- [Dataset excerpt]:
---+---

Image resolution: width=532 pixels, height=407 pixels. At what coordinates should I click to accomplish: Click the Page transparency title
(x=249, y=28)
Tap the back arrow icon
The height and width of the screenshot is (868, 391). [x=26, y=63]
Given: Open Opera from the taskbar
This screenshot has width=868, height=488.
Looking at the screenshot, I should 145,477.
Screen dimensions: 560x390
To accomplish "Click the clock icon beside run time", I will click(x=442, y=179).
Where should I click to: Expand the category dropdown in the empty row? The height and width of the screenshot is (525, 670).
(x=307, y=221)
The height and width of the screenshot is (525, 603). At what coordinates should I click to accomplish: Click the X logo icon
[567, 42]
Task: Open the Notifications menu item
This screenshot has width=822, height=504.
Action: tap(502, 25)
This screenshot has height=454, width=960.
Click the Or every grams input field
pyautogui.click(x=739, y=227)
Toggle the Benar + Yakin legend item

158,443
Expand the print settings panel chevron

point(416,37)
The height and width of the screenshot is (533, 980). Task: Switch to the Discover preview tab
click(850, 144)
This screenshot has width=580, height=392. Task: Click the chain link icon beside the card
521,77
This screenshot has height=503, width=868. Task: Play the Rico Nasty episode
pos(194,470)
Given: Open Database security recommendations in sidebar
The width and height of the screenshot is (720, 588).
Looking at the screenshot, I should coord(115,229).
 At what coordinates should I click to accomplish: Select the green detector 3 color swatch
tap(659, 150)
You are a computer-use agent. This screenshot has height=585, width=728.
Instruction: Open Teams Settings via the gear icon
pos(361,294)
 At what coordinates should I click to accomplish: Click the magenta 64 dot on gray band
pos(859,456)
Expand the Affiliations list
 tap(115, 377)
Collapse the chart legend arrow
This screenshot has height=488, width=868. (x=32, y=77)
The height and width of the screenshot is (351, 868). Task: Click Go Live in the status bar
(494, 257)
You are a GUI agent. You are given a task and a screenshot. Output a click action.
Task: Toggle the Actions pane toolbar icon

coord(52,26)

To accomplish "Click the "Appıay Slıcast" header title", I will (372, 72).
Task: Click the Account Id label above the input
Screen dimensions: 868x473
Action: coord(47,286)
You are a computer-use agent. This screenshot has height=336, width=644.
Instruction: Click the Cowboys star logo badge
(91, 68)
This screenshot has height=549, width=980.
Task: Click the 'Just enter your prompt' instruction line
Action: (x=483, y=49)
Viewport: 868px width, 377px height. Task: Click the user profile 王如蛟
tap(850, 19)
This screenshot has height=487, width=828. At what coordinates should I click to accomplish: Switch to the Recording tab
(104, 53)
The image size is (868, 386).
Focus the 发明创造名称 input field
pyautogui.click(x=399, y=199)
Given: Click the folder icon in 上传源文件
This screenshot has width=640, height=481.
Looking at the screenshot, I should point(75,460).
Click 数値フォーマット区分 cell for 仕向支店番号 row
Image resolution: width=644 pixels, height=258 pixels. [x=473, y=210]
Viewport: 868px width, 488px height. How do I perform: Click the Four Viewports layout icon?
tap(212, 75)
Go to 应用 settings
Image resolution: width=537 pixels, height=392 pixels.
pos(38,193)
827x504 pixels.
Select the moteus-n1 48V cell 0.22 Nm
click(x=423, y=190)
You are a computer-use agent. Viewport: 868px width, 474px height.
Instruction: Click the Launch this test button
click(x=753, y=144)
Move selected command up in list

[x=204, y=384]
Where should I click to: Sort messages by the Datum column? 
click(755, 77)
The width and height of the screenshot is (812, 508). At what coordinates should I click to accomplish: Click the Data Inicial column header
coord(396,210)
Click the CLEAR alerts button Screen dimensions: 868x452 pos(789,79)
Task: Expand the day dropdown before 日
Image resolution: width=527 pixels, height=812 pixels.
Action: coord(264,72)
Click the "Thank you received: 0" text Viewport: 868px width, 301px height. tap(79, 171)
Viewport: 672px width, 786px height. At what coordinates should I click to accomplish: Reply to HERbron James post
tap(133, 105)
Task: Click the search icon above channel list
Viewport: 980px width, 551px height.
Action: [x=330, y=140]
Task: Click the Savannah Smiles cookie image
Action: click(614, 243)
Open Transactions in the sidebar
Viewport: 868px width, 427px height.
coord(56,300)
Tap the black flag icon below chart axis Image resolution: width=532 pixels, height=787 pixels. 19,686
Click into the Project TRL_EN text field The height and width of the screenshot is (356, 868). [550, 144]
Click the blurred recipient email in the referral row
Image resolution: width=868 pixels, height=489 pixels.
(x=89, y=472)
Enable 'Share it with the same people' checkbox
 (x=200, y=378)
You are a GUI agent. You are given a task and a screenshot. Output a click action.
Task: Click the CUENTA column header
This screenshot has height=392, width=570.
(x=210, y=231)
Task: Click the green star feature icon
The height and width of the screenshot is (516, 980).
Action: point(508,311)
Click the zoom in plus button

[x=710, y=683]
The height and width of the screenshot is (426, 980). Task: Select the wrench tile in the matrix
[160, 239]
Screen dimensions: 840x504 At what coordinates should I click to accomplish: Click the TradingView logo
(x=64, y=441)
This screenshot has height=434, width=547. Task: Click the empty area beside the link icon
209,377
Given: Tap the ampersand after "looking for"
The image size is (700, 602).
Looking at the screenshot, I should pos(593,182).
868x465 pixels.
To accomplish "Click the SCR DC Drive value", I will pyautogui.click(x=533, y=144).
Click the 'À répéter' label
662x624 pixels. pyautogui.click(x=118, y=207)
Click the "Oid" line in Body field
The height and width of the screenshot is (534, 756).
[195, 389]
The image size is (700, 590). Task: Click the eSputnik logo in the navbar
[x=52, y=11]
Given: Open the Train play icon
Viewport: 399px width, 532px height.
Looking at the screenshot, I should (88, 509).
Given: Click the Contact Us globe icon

---+---

- [AIM OF THE TASK]: Render every line of the entries above as a Markdown table with the columns Row and Entry line. Number the rows in order and skip blank lines.

- [RESPONSE]:
| Row | Entry line |
|---|---|
| 1 | Image resolution: width=532 pixels, height=407 pixels. At what coordinates should I click to accomplish: Click the Page transparency title |
| 2 | (x=249, y=28) |
| 3 | Tap the back arrow icon |
| 4 | The height and width of the screenshot is (868, 391). [x=26, y=63] |
| 5 | Given: Open Opera from the taskbar |
| 6 | This screenshot has width=868, height=488. |
| 7 | Looking at the screenshot, I should 145,477. |
| 8 | Screen dimensions: 560x390 |
| 9 | To accomplish "Click the clock icon beside run time", I will click(x=442, y=179). |
| 10 | Where should I click to: Expand the category dropdown in the empty row? The height and width of the screenshot is (525, 670). |
| 11 | (x=307, y=221) |
| 12 | The height and width of the screenshot is (525, 603). At what coordinates should I click to accomplish: Click the X logo icon |
| 13 | [567, 42] |
| 14 | Task: Open the Notifications menu item |
| 15 | This screenshot has width=822, height=504. |
| 16 | Action: tap(502, 25) |
| 17 | This screenshot has height=454, width=960. |
| 18 | Click the Or every grams input field |
| 19 | pyautogui.click(x=739, y=227) |
| 20 | Toggle the Benar + Yakin legend item |
| 21 | 158,443 |
| 22 | Expand the print settings panel chevron |
| 23 | point(416,37) |
| 24 | The height and width of the screenshot is (533, 980). Task: Switch to the Discover preview tab |
| 25 | click(850, 144) |
| 26 | This screenshot has width=580, height=392. Task: Click the chain link icon beside the card |
| 27 | 521,77 |
| 28 | This screenshot has height=503, width=868. Task: Play the Rico Nasty episode |
| 29 | pos(194,470) |
| 30 | Given: Open Database security recommendations in sidebar |
| 31 | The width and height of the screenshot is (720, 588). |
| 32 | Looking at the screenshot, I should coord(115,229). |
| 33 |  At what coordinates should I click to accomplish: Select the green detector 3 color swatch |
| 34 | tap(659, 150) |
| 35 | You are a computer-use agent. This screenshot has height=585, width=728. |
| 36 | Instruction: Open Teams Settings via the gear icon |
| 37 | pos(361,294) |
| 38 |  At what coordinates should I click to accomplish: Click the magenta 64 dot on gray band |
| 39 | pos(859,456) |
| 40 | Expand the Affiliations list |
| 41 |  tap(115, 377) |
| 42 | Collapse the chart legend arrow |
| 43 | This screenshot has height=488, width=868. (x=32, y=77) |
| 44 | The height and width of the screenshot is (351, 868). Task: Click Go Live in the status bar |
| 45 | (494, 257) |
| 46 | You are a GUI agent. You are given a task and a screenshot. Output a click action. |
| 47 | Task: Toggle the Actions pane toolbar icon |
| 48 | coord(52,26) |
| 49 | To accomplish "Click the "Appıay Slıcast" header title", I will (372, 72). |
| 50 | Task: Click the Account Id label above the input |
| 51 | Screen dimensions: 868x473 |
| 52 | Action: coord(47,286) |
| 53 | You are a computer-use agent. This screenshot has height=336, width=644. |
| 54 | Instruction: Click the Cowboys star logo badge |
| 55 | (91, 68) |
| 56 | This screenshot has height=549, width=980. |
| 57 | Task: Click the 'Just enter your prompt' instruction line |
| 58 | Action: (x=483, y=49) |
| 59 | Viewport: 868px width, 377px height. Task: Click the user profile 王如蛟 |
| 60 | tap(850, 19) |
| 61 | This screenshot has height=487, width=828. At what coordinates should I click to accomplish: Switch to the Recording tab |
| 62 | (104, 53) |
| 63 | The image size is (868, 386). |
| 64 | Focus the 发明创造名称 input field |
| 65 | pyautogui.click(x=399, y=199) |
| 66 | Given: Click the folder icon in 上传源文件 |
| 67 | This screenshot has width=640, height=481. |
| 68 | Looking at the screenshot, I should point(75,460). |
| 69 | Click 数値フォーマット区分 cell for 仕向支店番号 row |
| 70 | Image resolution: width=644 pixels, height=258 pixels. [x=473, y=210] |
| 71 | Viewport: 868px width, 488px height. How do I perform: Click the Four Viewports layout icon? |
| 72 | tap(212, 75) |
| 73 | Go to 应用 settings |
| 74 | Image resolution: width=537 pixels, height=392 pixels. |
| 75 | pos(38,193) |
| 76 | 827x504 pixels. |
| 77 | Select the moteus-n1 48V cell 0.22 Nm |
| 78 | click(x=423, y=190) |
| 79 | You are a computer-use agent. Viewport: 868px width, 474px height. |
| 80 | Instruction: Click the Launch this test button |
| 81 | click(x=753, y=144) |
| 82 | Move selected command up in list |
| 83 | [x=204, y=384] |
| 84 | Where should I click to: Sort messages by the Datum column?  |
| 85 | click(755, 77) |
| 86 | The width and height of the screenshot is (812, 508). At what coordinates should I click to accomplish: Click the Data Inicial column header |
| 87 | coord(396,210) |
| 88 | Click the CLEAR alerts button Screen dimensions: 868x452 pos(789,79) |
| 89 | Task: Expand the day dropdown before 日 |
| 90 | Image resolution: width=527 pixels, height=812 pixels. |
| 91 | Action: coord(264,72) |
| 92 | Click the "Thank you received: 0" text Viewport: 868px width, 301px height. tap(79, 171) |
| 93 | Viewport: 672px width, 786px height. At what coordinates should I click to accomplish: Reply to HERbron James post |
| 94 | tap(133, 105) |
| 95 | Task: Click the search icon above channel list |
| 96 | Viewport: 980px width, 551px height. |
| 97 | Action: [x=330, y=140] |
| 98 | Task: Click the Savannah Smiles cookie image |
| 99 | Action: click(614, 243) |
| 100 | Open Transactions in the sidebar |
| 101 | Viewport: 868px width, 427px height. |
| 102 | coord(56,300) |
| 103 | Tap the black flag icon below chart axis Image resolution: width=532 pixels, height=787 pixels. 19,686 |
| 104 | Click into the Project TRL_EN text field The height and width of the screenshot is (356, 868). [550, 144] |
| 105 | Click the blurred recipient email in the referral row |
| 106 | Image resolution: width=868 pixels, height=489 pixels. |
| 107 | (x=89, y=472) |
| 108 | Enable 'Share it with the same people' checkbox |
| 109 |  (x=200, y=378) |
| 110 | You are a GUI agent. You are given a task and a screenshot. Output a click action. |
| 111 | Task: Click the CUENTA column header |
| 112 | This screenshot has height=392, width=570. |
| 113 | (x=210, y=231) |
| 114 | Task: Click the green star feature icon |
| 115 | The height and width of the screenshot is (516, 980). |
| 116 | Action: point(508,311) |
| 117 | Click the zoom in plus button |
| 118 | [x=710, y=683] |
| 119 | The height and width of the screenshot is (426, 980). Task: Select the wrench tile in the matrix |
| 120 | [160, 239] |
| 121 | Screen dimensions: 840x504 At what coordinates should I click to accomplish: Click the TradingView logo |
| 122 | (x=64, y=441) |
| 123 | This screenshot has height=434, width=547. Task: Click the empty area beside the link icon |
| 124 | 209,377 |
| 125 | Given: Tap the ampersand after "looking for" |
| 126 | The image size is (700, 602). |
| 127 | Looking at the screenshot, I should pos(593,182). |
| 128 | 868x465 pixels. |
| 129 | To accomplish "Click the SCR DC Drive value", I will pyautogui.click(x=533, y=144). |
| 130 | Click the 'À répéter' label |
| 131 | 662x624 pixels. pyautogui.click(x=118, y=207) |
| 132 | Click the "Oid" line in Body field |
| 133 | The height and width of the screenshot is (534, 756). |
| 134 | [195, 389] |
| 135 | The image size is (700, 590). Task: Click the eSputnik logo in the navbar |
| 136 | [x=52, y=11] |
| 137 | Given: Open the Train play icon |
| 138 | Viewport: 399px width, 532px height. |
| 139 | Looking at the screenshot, I should (88, 509). |
| 140 | Given: Click the Contact Us globe icon |